Pei Zhang,Logan Kearney,Debsindhu Bhowmik,Zachary Fox,Amit K. Naskar,John Gounley
2023-10-26
Abstract:Transformer-based large language models have remarkable potential to accelerate design optimization for applications such as drug development and materials discovery. Self-supervised pretraining of transformer models requires large-scale datasets, which are often sparsely populated in topical areas such as polymer science. State-of-the-art approaches for polymers conduct data augmentation to generate additional samples but unavoidably incurs extra computational costs. In contrast, large-scale open-source datasets are available for small molecules and provide a potential solution to data scarcity through transfer learning. In this work, we show that using transformers pretrained on small molecules and fine-tuned on polymer properties achieve comparable accuracy to those trained on augmented polymer datasets for a series of benchmark prediction tasks.
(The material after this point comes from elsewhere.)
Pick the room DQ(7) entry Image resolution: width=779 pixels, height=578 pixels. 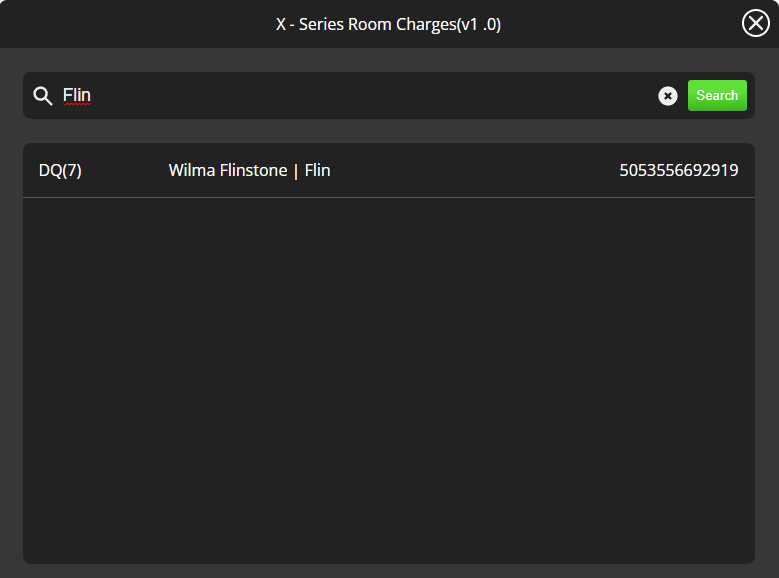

Machine Learning,Chemical Physics
What problem does this paper attempt to address?
The paper aims to address the issue of data scarcity in polymer property prediction, particularly the lack of large-scale data required for pre-training models. To overcome this challenge, the researchers explore a method that leverages a foundational model pre-trained on small molecule datasets for transfer learning to improve the accuracy of polymer property prediction. Specifically, the core contributions of the paper are as follows: 1. **Background and Challenges**: - Polymer informatics is a rapidly developing field that uses machine learning methods to discover and design new polymers. - Existing methods for polymer property prediction are often limited by the lack of labeled data (structure-property data). - Large language models like TransPolymer and polyBERT, although achieving state-of-the-art results in polymer property prediction, require a large amount of data for training, which is not easily available for polymers. 2. **Solution**: - The researchers evaluated whether models pre-trained on large-scale small molecule datasets (such as Enamine REAL) could improve polymer property prediction through transfer learning. - The hypothesis is that during the pre-training phase, whether using polymer data or small molecule data, the model primarily learns a general chemical language, which can serve as a good starting point for subsequent property prediction tasks. - In the experiments, the researchers used the BERT model and conducted two stages of training: first, unsupervised pre-training on Enamine REAL; second, supervised fine-tuning on an open-source density functional theory (DFT) dataset. 3. **Experimental Results**: - The results show that the model pre-trained on Enamine REAL (SML-MT) performed comparably or better than TransPolymer and polyBERT on a series of benchmark prediction tasks. - Specifically, among 8 DFT properties, SML-MT achieved the best prediction accuracy on 5 properties, performed comparably on 2 properties, and performed worse on 1 property (crystallization tendency Xc). - This indicates that even without a large-scale pre-training dataset specifically for polymers, transfer learning can effectively address the issue of polymer property prediction. In summary, this paper demonstrates a foundational model approach that leverages large-scale small molecule datasets to overcome the data scarcity issue in polymer property prediction, proving the effectiveness and feasibility of this method.